Businesses And Employees React To The First Night Under New Vaccine Mandate

LOS ANGELES (CBSLA) — In the era of COVID, restaurants and cafes once greeted you with signs about masks, social distancing and now in Los Angeles, vaccine cards.

"We have to sort of be the front lines of that and it's a lot of burden to have to put on us and our staff more importantly," said Chris Register, owner of Plants and Animals in Eagle Rock. 

Monday marked the first day that L.A. businesses like restaurants, coffee shops, and salons were required to ask customers to prove they're vaccinated to sit inside. The ordinance says non-vaccinated customers can still dine outside or take orders to go.

Register and his employees are all happily vaccinated but are worried about confrontations with customers upset about the new rules.

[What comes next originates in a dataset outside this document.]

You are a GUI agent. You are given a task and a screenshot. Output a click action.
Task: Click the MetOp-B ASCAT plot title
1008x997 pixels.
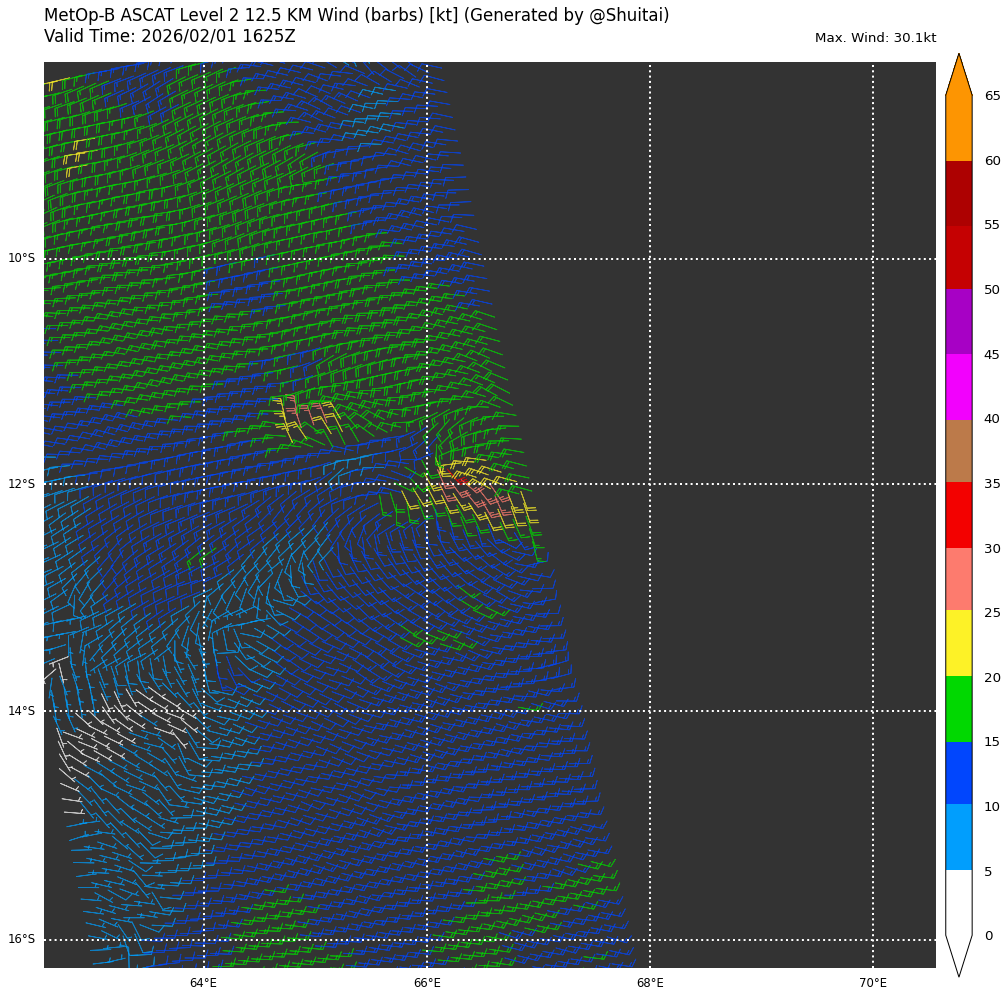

"We're not looking to add conflict into our place and if people are going to give you guff about not wanting to show their vaccine cards," said Register. "It's just going to become conflict.

"We'll do it if we have to but it's just going to cause conflict. I know it is."

Some businesses, like Lady Byrd Cafe in Echo Park, opted not to open indoor dining at all to avoid checking customers' proof of vaccination altogether. 

"I would wait to see if they were sitting down and eating and then I would ask them, probably just throw it out real quick and be like 'Oh, just to check if you're eating in here I need to see your vax card,'" said employee Valeria Santos.

The city said enforcement of this rule will begin on Nov. 29. Businesses that violate the rules multiple times could face fines as high as $5,000.